---------- Dataset extract
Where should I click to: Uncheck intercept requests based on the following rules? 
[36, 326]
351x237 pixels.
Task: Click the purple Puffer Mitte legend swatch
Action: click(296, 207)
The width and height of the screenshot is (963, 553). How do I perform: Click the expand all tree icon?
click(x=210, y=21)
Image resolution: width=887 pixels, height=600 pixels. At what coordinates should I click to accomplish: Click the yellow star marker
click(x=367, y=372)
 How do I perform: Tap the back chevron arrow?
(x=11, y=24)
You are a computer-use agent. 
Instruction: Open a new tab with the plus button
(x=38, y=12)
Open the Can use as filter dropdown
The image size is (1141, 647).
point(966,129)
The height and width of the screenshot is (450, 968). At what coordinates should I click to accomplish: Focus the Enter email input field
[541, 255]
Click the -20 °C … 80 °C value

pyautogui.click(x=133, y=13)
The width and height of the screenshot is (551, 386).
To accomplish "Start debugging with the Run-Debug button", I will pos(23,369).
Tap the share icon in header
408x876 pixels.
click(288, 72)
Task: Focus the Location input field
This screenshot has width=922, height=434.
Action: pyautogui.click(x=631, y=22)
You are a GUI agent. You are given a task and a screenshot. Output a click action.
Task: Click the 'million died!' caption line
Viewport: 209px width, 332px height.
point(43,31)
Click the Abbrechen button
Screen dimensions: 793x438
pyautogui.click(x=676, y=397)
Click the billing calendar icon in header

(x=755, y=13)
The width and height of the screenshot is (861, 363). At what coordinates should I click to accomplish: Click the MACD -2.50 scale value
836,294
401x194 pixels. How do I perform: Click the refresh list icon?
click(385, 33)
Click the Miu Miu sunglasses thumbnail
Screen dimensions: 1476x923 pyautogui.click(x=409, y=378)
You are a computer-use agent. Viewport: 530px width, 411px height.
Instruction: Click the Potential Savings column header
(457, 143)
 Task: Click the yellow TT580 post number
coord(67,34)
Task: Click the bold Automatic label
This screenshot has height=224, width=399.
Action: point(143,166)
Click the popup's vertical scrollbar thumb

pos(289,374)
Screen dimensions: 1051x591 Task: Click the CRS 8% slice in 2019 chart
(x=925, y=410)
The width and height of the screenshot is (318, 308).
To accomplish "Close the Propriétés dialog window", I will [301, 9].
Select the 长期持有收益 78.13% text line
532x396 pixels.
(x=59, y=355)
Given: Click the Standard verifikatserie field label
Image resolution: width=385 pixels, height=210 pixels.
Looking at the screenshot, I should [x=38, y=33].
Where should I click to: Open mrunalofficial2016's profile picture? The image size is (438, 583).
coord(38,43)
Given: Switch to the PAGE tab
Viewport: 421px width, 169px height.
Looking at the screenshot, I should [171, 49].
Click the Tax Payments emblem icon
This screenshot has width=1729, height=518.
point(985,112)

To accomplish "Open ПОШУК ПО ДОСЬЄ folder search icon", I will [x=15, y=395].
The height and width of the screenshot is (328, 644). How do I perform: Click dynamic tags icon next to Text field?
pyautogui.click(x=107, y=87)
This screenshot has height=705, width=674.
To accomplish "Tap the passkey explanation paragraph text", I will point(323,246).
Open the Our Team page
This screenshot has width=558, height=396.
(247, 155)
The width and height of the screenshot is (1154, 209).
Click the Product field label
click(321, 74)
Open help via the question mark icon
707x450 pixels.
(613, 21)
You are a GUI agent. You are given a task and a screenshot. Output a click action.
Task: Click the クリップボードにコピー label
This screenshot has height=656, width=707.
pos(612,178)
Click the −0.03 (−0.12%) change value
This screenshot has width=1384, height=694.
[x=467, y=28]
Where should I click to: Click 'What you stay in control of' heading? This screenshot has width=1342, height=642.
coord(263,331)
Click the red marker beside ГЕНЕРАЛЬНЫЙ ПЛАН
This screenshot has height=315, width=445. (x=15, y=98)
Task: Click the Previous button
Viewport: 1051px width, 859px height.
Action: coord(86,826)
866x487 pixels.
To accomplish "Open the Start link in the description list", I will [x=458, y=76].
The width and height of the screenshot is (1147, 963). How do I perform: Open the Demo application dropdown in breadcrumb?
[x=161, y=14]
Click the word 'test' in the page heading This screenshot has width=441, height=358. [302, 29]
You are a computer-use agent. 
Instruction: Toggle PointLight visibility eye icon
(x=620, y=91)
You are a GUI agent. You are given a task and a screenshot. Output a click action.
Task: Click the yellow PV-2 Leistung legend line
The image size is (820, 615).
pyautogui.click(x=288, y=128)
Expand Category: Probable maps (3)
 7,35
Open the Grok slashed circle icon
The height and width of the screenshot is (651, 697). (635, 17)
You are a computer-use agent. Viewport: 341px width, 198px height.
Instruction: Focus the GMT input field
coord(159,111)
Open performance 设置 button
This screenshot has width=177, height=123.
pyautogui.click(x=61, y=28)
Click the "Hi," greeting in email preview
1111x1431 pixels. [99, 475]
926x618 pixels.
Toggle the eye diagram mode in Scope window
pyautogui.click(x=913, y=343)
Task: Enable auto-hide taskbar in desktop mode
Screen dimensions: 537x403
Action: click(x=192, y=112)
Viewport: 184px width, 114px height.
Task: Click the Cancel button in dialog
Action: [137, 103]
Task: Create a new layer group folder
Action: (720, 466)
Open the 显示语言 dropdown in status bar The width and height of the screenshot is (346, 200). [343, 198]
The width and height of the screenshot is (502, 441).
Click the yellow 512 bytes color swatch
--------------------
### Exercise
Each of the entries must be set down again exactly.

### Answer to this task
Where should I click to: Uncheck intercept requests based on the following rules? 
[36, 326]
351x237 pixels.
Task: Click the purple Puffer Mitte legend swatch
Action: click(296, 207)
The width and height of the screenshot is (963, 553). How do I perform: Click the expand all tree icon?
click(x=210, y=21)
Image resolution: width=887 pixels, height=600 pixels. At what coordinates should I click to accomplish: Click the yellow star marker
click(x=367, y=372)
 How do I perform: Tap the back chevron arrow?
(x=11, y=24)
You are a computer-use agent. 
Instruction: Open a new tab with the plus button
(x=38, y=12)
Open the Can use as filter dropdown
The image size is (1141, 647).
point(966,129)
The height and width of the screenshot is (450, 968). At what coordinates should I click to accomplish: Focus the Enter email input field
[541, 255]
Click the -20 °C … 80 °C value

pyautogui.click(x=133, y=13)
The width and height of the screenshot is (551, 386).
To accomplish "Start debugging with the Run-Debug button", I will pos(23,369).
Tap the share icon in header
408x876 pixels.
click(288, 72)
Task: Focus the Location input field
This screenshot has width=922, height=434.
Action: pyautogui.click(x=631, y=22)
You are a GUI agent. You are given a task and a screenshot. Output a click action.
Task: Click the 'million died!' caption line
Viewport: 209px width, 332px height.
point(43,31)
Click the Abbrechen button
Screen dimensions: 793x438
pyautogui.click(x=676, y=397)
Click the billing calendar icon in header

(x=755, y=13)
The width and height of the screenshot is (861, 363). At what coordinates should I click to accomplish: Click the MACD -2.50 scale value
836,294
401x194 pixels. How do I perform: Click the refresh list icon?
click(385, 33)
Click the Miu Miu sunglasses thumbnail
Screen dimensions: 1476x923 pyautogui.click(x=409, y=378)
You are a computer-use agent. Viewport: 530px width, 411px height.
Instruction: Click the Potential Savings column header
(457, 143)
 Task: Click the yellow TT580 post number
coord(67,34)
Task: Click the bold Automatic label
This screenshot has height=224, width=399.
Action: point(143,166)
Click the popup's vertical scrollbar thumb

pos(289,374)
Screen dimensions: 1051x591 Task: Click the CRS 8% slice in 2019 chart
(x=925, y=410)
The width and height of the screenshot is (318, 308).
To accomplish "Close the Propriétés dialog window", I will [301, 9].
Select the 长期持有收益 78.13% text line
532x396 pixels.
(x=59, y=355)
Given: Click the Standard verifikatserie field label
Image resolution: width=385 pixels, height=210 pixels.
Looking at the screenshot, I should [x=38, y=33].
Where should I click to: Open mrunalofficial2016's profile picture? The image size is (438, 583).
coord(38,43)
Given: Switch to the PAGE tab
Viewport: 421px width, 169px height.
Looking at the screenshot, I should [171, 49].
Click the Tax Payments emblem icon
This screenshot has width=1729, height=518.
point(985,112)

To accomplish "Open ПОШУК ПО ДОСЬЄ folder search icon", I will [x=15, y=395].
The height and width of the screenshot is (328, 644). How do I perform: Click dynamic tags icon next to Text field?
pyautogui.click(x=107, y=87)
This screenshot has height=705, width=674.
To accomplish "Tap the passkey explanation paragraph text", I will point(323,246).
Open the Our Team page
This screenshot has width=558, height=396.
(247, 155)
The width and height of the screenshot is (1154, 209).
Click the Product field label
click(321, 74)
Open help via the question mark icon
707x450 pixels.
(613, 21)
You are a GUI agent. You are given a task and a screenshot. Output a click action.
Task: Click the クリップボードにコピー label
This screenshot has height=656, width=707.
pos(612,178)
Click the −0.03 (−0.12%) change value
This screenshot has width=1384, height=694.
[x=467, y=28]
Where should I click to: Click 'What you stay in control of' heading? This screenshot has width=1342, height=642.
coord(263,331)
Click the red marker beside ГЕНЕРАЛЬНЫЙ ПЛАН
This screenshot has height=315, width=445. (x=15, y=98)
Task: Click the Previous button
Viewport: 1051px width, 859px height.
Action: coord(86,826)
866x487 pixels.
To accomplish "Open the Start link in the description list", I will [x=458, y=76].
The width and height of the screenshot is (1147, 963). How do I perform: Open the Demo application dropdown in breadcrumb?
[x=161, y=14]
Click the word 'test' in the page heading This screenshot has width=441, height=358. [302, 29]
You are a computer-use agent. 
Instruction: Toggle PointLight visibility eye icon
(x=620, y=91)
You are a GUI agent. You are given a task and a screenshot. Output a click action.
Task: Click the yellow PV-2 Leistung legend line
The image size is (820, 615).
pyautogui.click(x=288, y=128)
Expand Category: Probable maps (3)
 7,35
Open the Grok slashed circle icon
The height and width of the screenshot is (651, 697). (635, 17)
You are a computer-use agent. Viewport: 341px width, 198px height.
Instruction: Focus the GMT input field
coord(159,111)
Open performance 设置 button
This screenshot has width=177, height=123.
pyautogui.click(x=61, y=28)
Click the "Hi," greeting in email preview
1111x1431 pixels. [99, 475]
926x618 pixels.
Toggle the eye diagram mode in Scope window
pyautogui.click(x=913, y=343)
Task: Enable auto-hide taskbar in desktop mode
Screen dimensions: 537x403
Action: click(x=192, y=112)
Viewport: 184px width, 114px height.
Task: Click the Cancel button in dialog
Action: [137, 103]
Task: Create a new layer group folder
Action: (720, 466)
Open the 显示语言 dropdown in status bar The width and height of the screenshot is (346, 200). [343, 198]
The width and height of the screenshot is (502, 441).
Click the yellow 512 bytes color swatch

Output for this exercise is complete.